SynapseFI’s most popular product currently is it’s debit card, but it plans to release a product for offering customers consumer and business loans soon. With a monthly fee and a transaction fee, the company offers its product to its clients in bundles. It currently has three bank and more than 100 fintech partners that serve around 1.5 million end users.

The company began with a team of five people and has since grown to 65. With 10 of those employees having a financial services background, the company has a heavy emphasis on tech.

Most of the company’s marketing strategy has been focused on word-of-mouth marketing, which is how both Core Innovation Capital and Trinity Ventures discovered SynapseFI.

“Some of my portfolio companies that were complaining about the lack of trying to get stuff done with the complexity of banking came across Synapse and began using them because other startups were talking about them,” said Schwark Satyavolu, general partner at Trinity Ventures.

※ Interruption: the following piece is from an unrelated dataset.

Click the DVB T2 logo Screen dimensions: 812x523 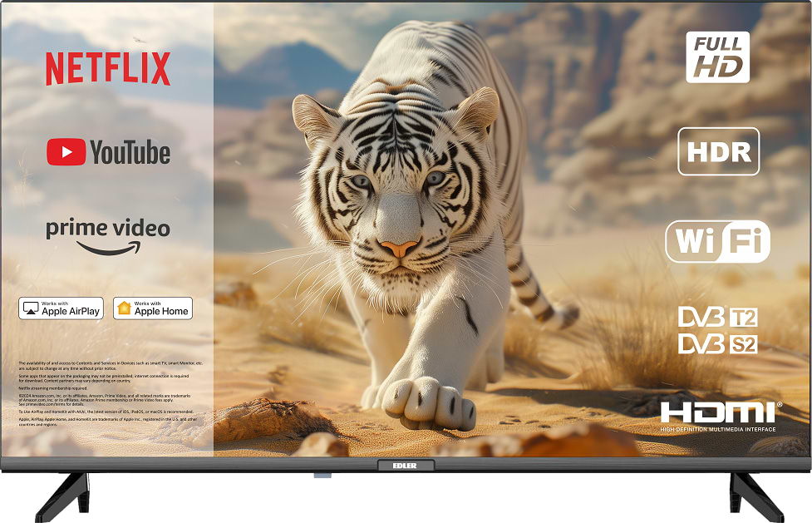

Both Schutte and Satyavolu were convinced SynapseFI was a worthwhile investment when the investors noticed the company’s founder, an engineer by trade who studied astrophysics at the University of Memphis, had a clear understanding of financial regulations and had a heavy emphasis on compliance.

“We’ve seen many folks who are doing the kind of thing they are doing get into financial trouble and lose their bank sponsor over being breezy around compliance,” Schutte said.

David Mort of Propel Venture Partners says that SynapseFI will allow fintechs to spend less overhead on compliance, enabling them to get to market faster when competing with banks and other fintechs.

Schutte was also impressed by the tech that SynapseFI had built into its API infrastructure. Pathak took some of the vision technology he worked with in his astrophysics research in Memphis and applied it to the onboarding process. Neural nets verify different aspects of a document like a human would at a bank branch.

“The broad vision that Synapse has around democratizing access to banking services is compelling,” Satyavolu said. “Unlike most visions that are mom and apple pie, this particular company has been able to break it down and say, this is how we are going to make that possible.”

Pathak plans to use the funding to increase marketing and hiring so that the company can follow an aggressive product road map while not falling behind on servicing.

“Going public one day would be great," Pathak said. “We're not close today, but I hope we get there. We're not going to sell at all, because I'm going to run this hopefully all my life.”